From the line below containing "Screen dimensions: 807x428" to the final line, print each line exactly as written. No pictures belong in the copy.

┌─ EXERCISE MATERIAL

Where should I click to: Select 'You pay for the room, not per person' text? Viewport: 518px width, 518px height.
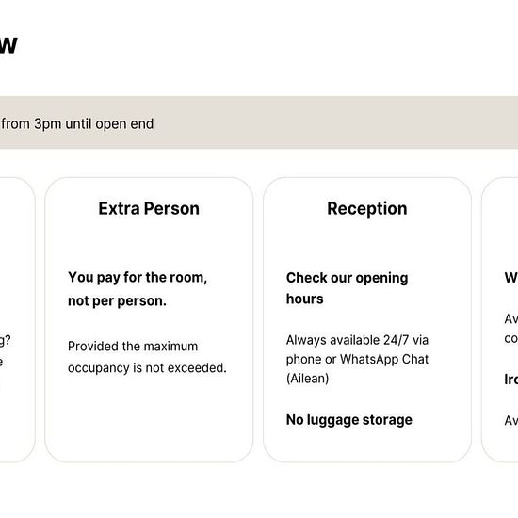point(138,289)
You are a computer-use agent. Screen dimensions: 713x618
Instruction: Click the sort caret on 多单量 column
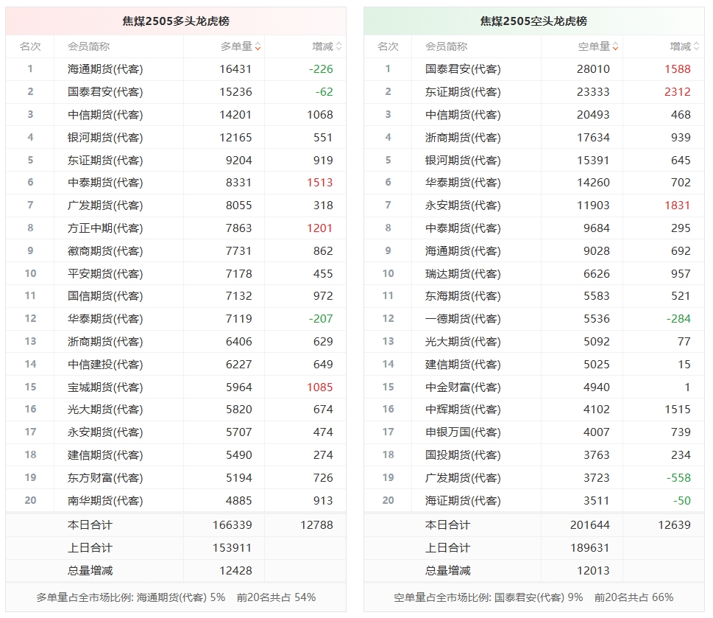(x=258, y=46)
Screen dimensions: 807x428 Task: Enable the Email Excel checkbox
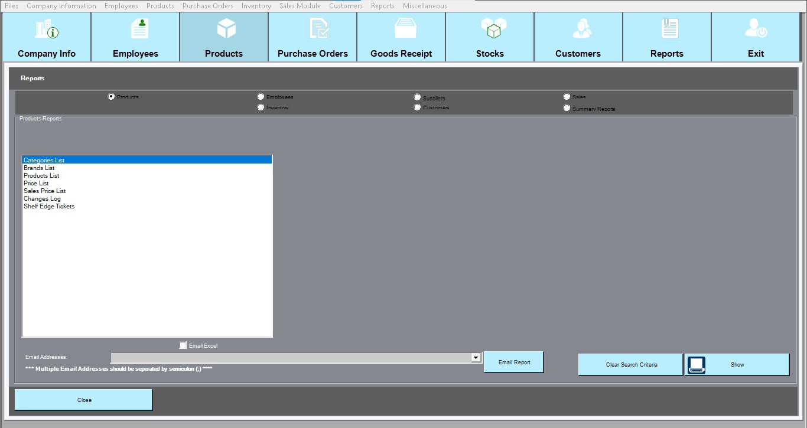[183, 345]
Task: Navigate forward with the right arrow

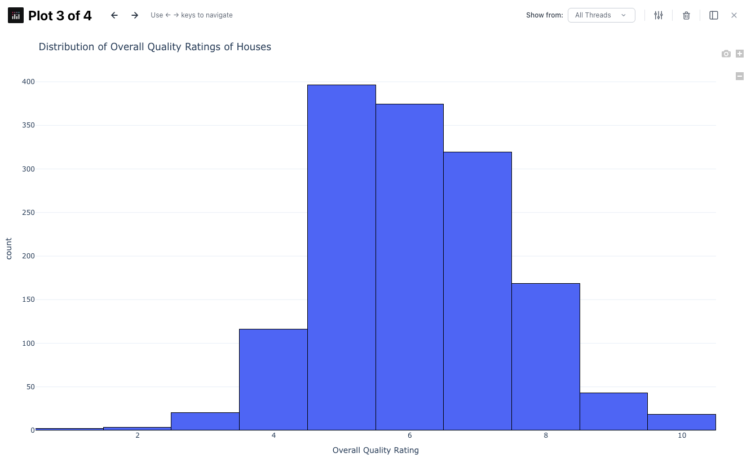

└─

**WORKED SOLUTION**:
Screen dimensions: 807x428 Task: Enable the Email Excel checkbox
[183, 345]
Task: Navigate forward with the right arrow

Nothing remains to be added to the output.